• [DOCUMENT EXCERPT]
--- START ---

Member of the Oregon House of Representatives from the 7th district
- In office January 9, 1995 – January 11, 1999
- Preceded by: Ted Calouri
- Succeeded by: Bill Witt

Personal details
- Born: January 31, 1962 (age 64) Rochester, New York
- Party: Republican
- Education: University of Rochester

= Chuck Carpenter =

American politician

Charles Scott Carpenter (born January 31, 1962) is an American politician. He served in the Oregon House of Representatives from 1995 until 1999, and was the first openly gay Republican elected to any state legislature in the United States.

==Early life==
Carpenter was born in Rochester, New York. He graduated from the University of Rochester with a Bachelor of Arts in Political Science in 1985 and then served in the United States Navy from 1985 until 1991.

==Political career==
Carpenter was elected to the Oregon House in 1994, defeating Democrat Jeanne Atkins by less than a hundred votes to represent a district which included all Portland suburbs north of Sunset Highway, as well as Cedar Hills, Sauvie Island, and the rural areas in between. He was re-elected over Democrat Bob Shook by a wider margin in 1996, 58% to 42%.

In 1995, Carpenter said in an interview with the New York Times that he was often shunned by other members of the gay community due to his being a Republican: "I've been accepted in many ways better by my Republican colleagues, granted, they may disagree with me and not be too happy with the fact that I'm gay, but there's a willingness to work with me, whereas in the gay community, people looked at me for a while as the Jew working for the Nazis."

--- END ---

• [DATA SHOWN]
--- START ---

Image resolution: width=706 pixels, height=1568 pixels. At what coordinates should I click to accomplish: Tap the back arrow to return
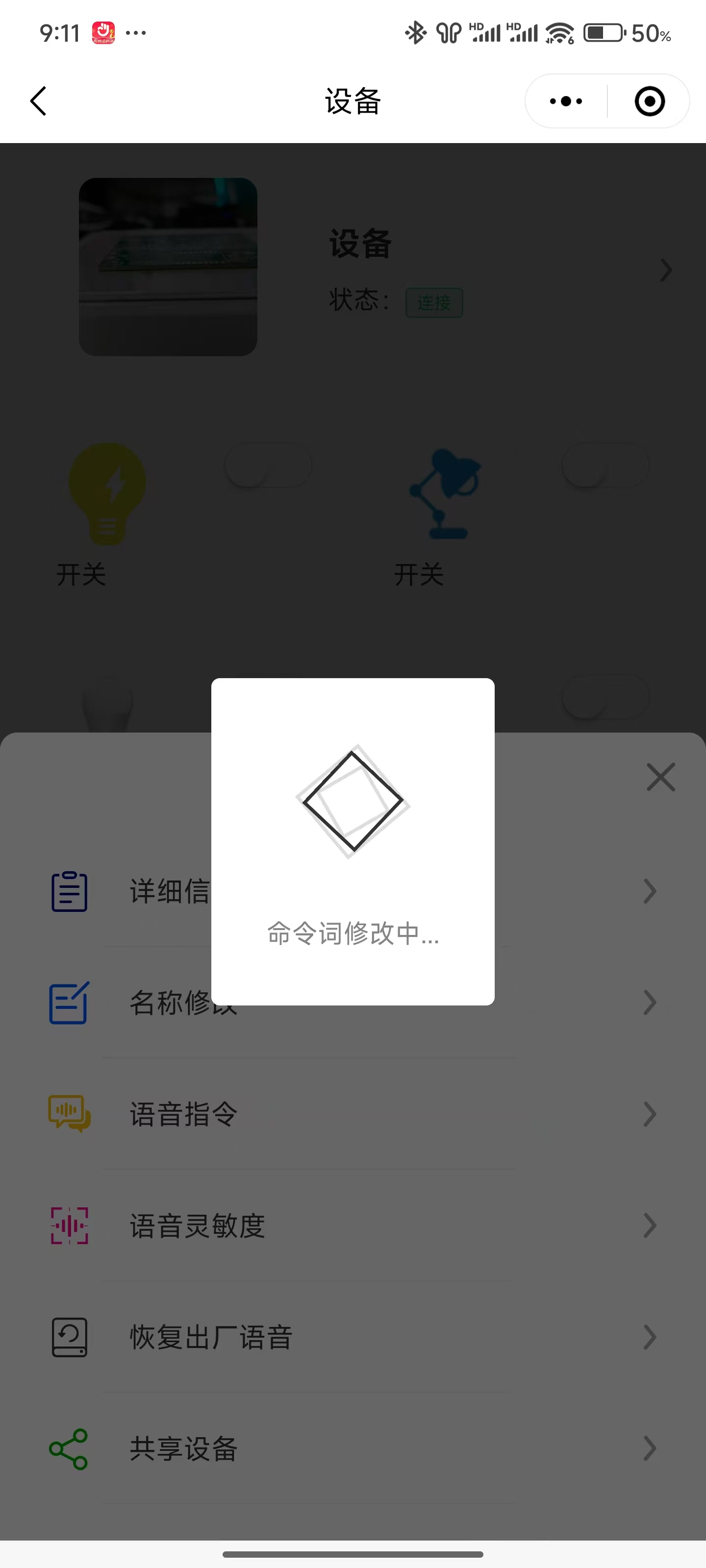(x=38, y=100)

--- END ---
--- START ---

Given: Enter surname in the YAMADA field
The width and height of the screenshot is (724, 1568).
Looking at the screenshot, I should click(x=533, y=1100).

--- END ---
--- START ---

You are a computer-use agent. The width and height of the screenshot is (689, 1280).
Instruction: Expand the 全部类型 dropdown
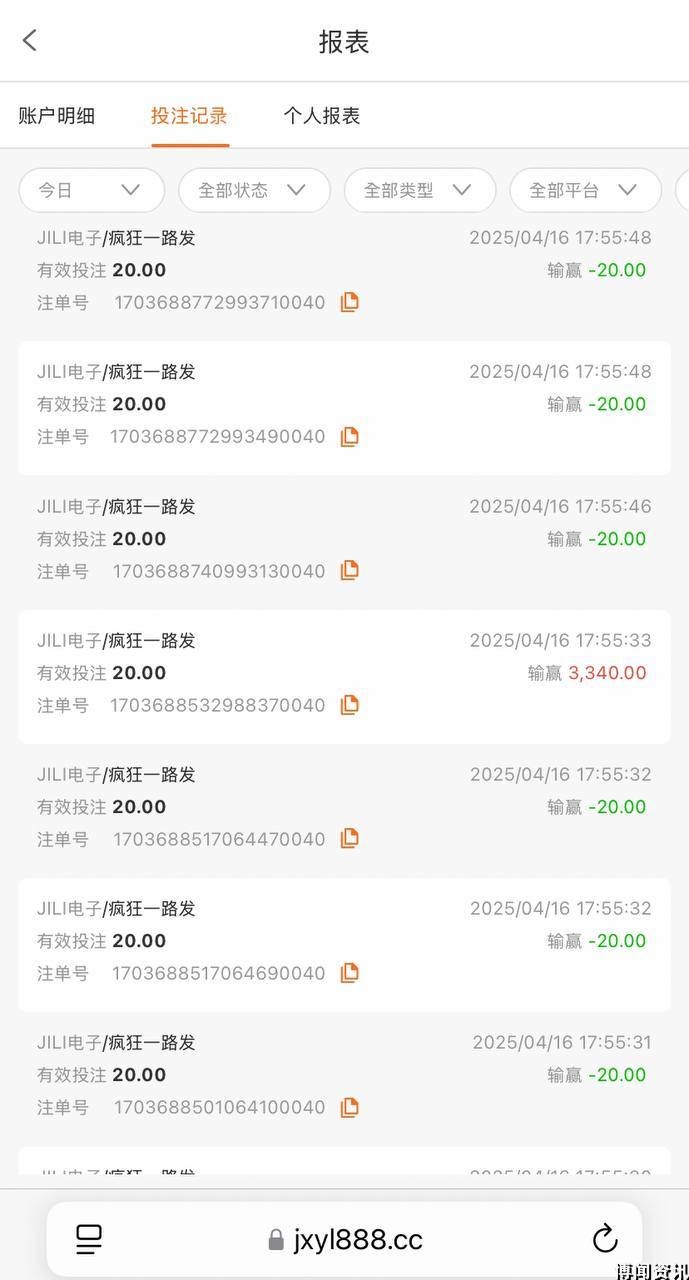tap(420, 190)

--- END ---

• [GOALS]
- 1) In the Chuck Carpenter biography, who did Carpenter defeat in his 1994 election to the Oregon House?
- 2) Pick up the Chuck Carpenter biography after its last sentence and continue it.

• [RESULTS OF THE EXERCISE]
- 1) Democrat Jeanne Atkins, by fewer than a hundred votes.

- 2)
While serving in the Legislature, Carpenter sponsored HB 2734, which was a version of the Employment Non-Discrimination Act. The bill was denied a committee hearing, so Carpenter attempted to force a vote directly on the House floor. A compromise was later reached in which the bill would be revised and sent to a different committee. The revised version easily passed the House but failed by one vote in the Senate. The Republican leadership, angry over his sponsorship of that bill, attempted to force him out of the party, but Carpenter refused. He was challenged in the 1998 primary by "ultra-conservative" Bill Witt, a two-time congressional candidate who had the backing of anti-gay organizations. While Carpenter had the backing of Speaker Lynn Snodgrass, he ultimately lost by 46 votes.

Carpenter drew fire from gay rights activists, including from the Log Cabin Republicans, for endorsing Gordon Smith for U.S. Senate in 1996. Smith was seen as anti-gay, but Carpenter argued that he had changed his views, saying, "he was ignorant of gay and lesbian issues. I stepped in at a time that was very controversial and took an enormous amount of heat from the gay community because of my endorsement of him. I take a lot of pride in being able to change a very conservative man's opinion of gays and lesbians."

==Post-politics==
Since 1999, Carpenter has been Executive Director of Manufactured Housing Communities of Oregon. He was president of the Oregon Small Business Coalition between 2012 and 2014.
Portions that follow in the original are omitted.